Target coordinate entries:
+---+

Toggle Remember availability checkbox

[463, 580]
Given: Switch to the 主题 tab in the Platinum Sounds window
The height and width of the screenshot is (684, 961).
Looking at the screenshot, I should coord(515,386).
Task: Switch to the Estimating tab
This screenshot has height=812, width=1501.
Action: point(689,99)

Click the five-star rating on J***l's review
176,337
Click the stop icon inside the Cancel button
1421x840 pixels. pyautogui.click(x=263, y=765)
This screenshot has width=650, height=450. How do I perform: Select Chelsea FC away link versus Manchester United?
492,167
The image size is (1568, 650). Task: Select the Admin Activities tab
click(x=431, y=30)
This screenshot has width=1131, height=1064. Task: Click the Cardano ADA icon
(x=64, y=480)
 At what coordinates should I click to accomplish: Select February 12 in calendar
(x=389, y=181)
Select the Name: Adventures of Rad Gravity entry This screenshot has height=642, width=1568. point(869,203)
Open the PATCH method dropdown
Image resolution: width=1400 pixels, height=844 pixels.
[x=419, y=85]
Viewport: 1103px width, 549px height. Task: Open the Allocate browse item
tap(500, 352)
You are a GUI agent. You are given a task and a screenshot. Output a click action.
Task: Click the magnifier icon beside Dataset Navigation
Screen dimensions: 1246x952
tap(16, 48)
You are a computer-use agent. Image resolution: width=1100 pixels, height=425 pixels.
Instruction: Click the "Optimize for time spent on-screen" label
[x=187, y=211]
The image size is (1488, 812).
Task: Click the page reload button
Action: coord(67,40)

+---+

Reproduce every row above verbatim, keeping the same order.

▸ FULL OUTPUT
Toggle Remember availability checkbox

[463, 580]
Given: Switch to the 主题 tab in the Platinum Sounds window
The height and width of the screenshot is (684, 961).
Looking at the screenshot, I should coord(515,386).
Task: Switch to the Estimating tab
This screenshot has height=812, width=1501.
Action: point(689,99)

Click the five-star rating on J***l's review
176,337
Click the stop icon inside the Cancel button
1421x840 pixels. pyautogui.click(x=263, y=765)
This screenshot has width=650, height=450. How do I perform: Select Chelsea FC away link versus Manchester United?
492,167
The image size is (1568, 650). Task: Select the Admin Activities tab
click(x=431, y=30)
This screenshot has width=1131, height=1064. Task: Click the Cardano ADA icon
(x=64, y=480)
 At what coordinates should I click to accomplish: Select February 12 in calendar
(x=389, y=181)
Select the Name: Adventures of Rad Gravity entry This screenshot has height=642, width=1568. point(869,203)
Open the PATCH method dropdown
Image resolution: width=1400 pixels, height=844 pixels.
[x=419, y=85]
Viewport: 1103px width, 549px height. Task: Open the Allocate browse item
tap(500, 352)
You are a GUI agent. You are given a task and a screenshot. Output a click action.
Task: Click the magnifier icon beside Dataset Navigation
Screen dimensions: 1246x952
tap(16, 48)
You are a computer-use agent. Image resolution: width=1100 pixels, height=425 pixels.
Instruction: Click the "Optimize for time spent on-screen" label
[x=187, y=211]
The image size is (1488, 812).
Task: Click the page reload button
Action: coord(67,40)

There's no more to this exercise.